Vítima foi espancada com pedaço de madeira após ser acusada de furto; polícia apreendeu drogas, arma e dinheiro


Uma mulher de 29 anos, apontada como líder do tráfico de drogas em uma comunidade de Tefé, no interior do Amazonas, foi presa nesta quinta-feira (29) suspeita de ordenar a tortura de um homem de 36 anos. Além do crime de tortura, ela também foi autuada por tráfico de drogas e posse irregular de arma de fogo.

A prisão ocorreu na Comunidade São Francisco, na zona rural do município, que fica a cerca de 523 quilômetros a oeste de Manaus.

Segundo o delegado Renato Ferraz, da Delegacia Interativa de Polícia (DIP) de Tefé, as investigações começaram após denúncias anônimas informarem que a vítima havia sido brutalmente espancada e encaminhada ao Hospital Regional do município.
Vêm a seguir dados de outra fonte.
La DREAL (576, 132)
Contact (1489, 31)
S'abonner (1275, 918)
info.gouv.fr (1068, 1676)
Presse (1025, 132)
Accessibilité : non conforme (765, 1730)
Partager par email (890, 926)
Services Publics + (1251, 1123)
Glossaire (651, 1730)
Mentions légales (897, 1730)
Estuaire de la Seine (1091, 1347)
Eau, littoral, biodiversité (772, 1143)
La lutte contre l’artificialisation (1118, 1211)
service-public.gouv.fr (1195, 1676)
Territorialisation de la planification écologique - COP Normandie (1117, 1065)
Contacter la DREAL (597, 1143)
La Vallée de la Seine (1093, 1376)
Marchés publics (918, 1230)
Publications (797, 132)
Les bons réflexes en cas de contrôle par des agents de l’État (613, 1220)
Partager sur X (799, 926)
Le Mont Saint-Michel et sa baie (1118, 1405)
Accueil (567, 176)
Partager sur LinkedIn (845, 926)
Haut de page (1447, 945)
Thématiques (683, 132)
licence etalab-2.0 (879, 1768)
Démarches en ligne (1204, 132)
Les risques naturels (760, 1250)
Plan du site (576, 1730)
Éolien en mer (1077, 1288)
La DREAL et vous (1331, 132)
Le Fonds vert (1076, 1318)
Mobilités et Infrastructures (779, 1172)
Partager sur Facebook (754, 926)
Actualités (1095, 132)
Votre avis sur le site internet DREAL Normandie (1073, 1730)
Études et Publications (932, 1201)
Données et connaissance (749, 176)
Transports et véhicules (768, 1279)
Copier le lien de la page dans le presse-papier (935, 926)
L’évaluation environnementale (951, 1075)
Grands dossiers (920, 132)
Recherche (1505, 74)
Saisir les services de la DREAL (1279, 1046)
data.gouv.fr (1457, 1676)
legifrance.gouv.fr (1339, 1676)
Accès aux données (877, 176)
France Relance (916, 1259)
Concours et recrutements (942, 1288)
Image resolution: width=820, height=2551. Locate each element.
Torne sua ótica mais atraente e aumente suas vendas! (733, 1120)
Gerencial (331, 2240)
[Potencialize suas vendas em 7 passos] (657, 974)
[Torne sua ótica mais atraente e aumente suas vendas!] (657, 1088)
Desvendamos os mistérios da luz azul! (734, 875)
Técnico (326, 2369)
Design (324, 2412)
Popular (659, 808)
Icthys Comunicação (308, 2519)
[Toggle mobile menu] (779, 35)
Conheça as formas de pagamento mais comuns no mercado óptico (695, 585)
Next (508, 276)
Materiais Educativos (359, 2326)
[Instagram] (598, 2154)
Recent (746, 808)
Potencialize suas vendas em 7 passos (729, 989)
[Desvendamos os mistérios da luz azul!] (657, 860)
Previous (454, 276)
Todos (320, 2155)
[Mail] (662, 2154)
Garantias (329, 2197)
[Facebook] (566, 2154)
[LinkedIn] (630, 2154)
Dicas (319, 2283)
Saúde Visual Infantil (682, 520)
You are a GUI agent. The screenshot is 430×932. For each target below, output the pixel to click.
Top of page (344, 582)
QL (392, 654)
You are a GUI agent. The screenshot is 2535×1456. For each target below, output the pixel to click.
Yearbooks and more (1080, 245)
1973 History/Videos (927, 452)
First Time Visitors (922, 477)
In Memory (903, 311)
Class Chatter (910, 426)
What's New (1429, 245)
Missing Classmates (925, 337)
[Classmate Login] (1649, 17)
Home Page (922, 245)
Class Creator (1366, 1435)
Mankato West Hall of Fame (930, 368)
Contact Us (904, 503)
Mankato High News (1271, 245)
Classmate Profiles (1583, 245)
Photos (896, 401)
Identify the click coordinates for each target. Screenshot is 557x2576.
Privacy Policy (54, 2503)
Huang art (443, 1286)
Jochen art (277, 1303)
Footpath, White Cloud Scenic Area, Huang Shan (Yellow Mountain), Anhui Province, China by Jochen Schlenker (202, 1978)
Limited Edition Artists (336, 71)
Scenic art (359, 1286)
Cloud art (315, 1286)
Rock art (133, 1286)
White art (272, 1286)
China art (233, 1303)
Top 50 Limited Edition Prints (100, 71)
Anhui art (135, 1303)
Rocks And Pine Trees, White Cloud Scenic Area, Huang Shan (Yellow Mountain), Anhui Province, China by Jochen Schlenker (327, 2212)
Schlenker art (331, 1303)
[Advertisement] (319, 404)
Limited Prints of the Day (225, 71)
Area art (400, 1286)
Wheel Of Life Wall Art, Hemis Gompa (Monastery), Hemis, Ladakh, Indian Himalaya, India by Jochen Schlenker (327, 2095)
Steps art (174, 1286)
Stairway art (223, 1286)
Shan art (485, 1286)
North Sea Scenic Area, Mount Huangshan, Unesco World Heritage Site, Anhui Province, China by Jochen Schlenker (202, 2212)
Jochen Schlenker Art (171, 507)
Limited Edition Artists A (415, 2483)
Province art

De acordo com a polícia, o homem foi agredido com um pedaço de madeira e sofreu lesões graves. Ainda no hospital, ele confirmou as agressões e apontou a mulher como a mandante do crime. A vítima relatou que a violência teria sido motivada por um suposto furto que lhe foi atribuído.

“As denúncias indicavam que a agressão teria sido ordenada por uma mulher que também comandaria o tráfico de drogas na região da Comunidade São Francisco”, afirmou o delegado.

Após confirmarem os fatos, os policiais se deslocaram até a comunidade e prenderam a suspeita em sua residência. Durante a ação, foram apreendidos uma pedra de pasta base de cocaína, 27 porções de skunk, R$ 1.132 em dinheiro, uma balança de precisão e uma espingarda calibre 20 sem registro legal.

A mulher foi presa em flagrante e encaminhada à unidade policial, onde passou pelos procedimentos cabíveis. Ela permanece à disposição da Justiça.

Para o delegado Renato Ferraz, a rápida atuação da Polícia Civil foi essencial para evitar novos crimes na região. “Não será tolerado que pessoas imponham violência para manter domínio criminoso sobre comunidades”, destacou.

A Polícia Civil do Amazonas reforçou que denúncias anônimas foram fundamentais para a identificação da suspeita e para a repressão imediata de crimes que atentam contra a dignidade humana e a ordem pública.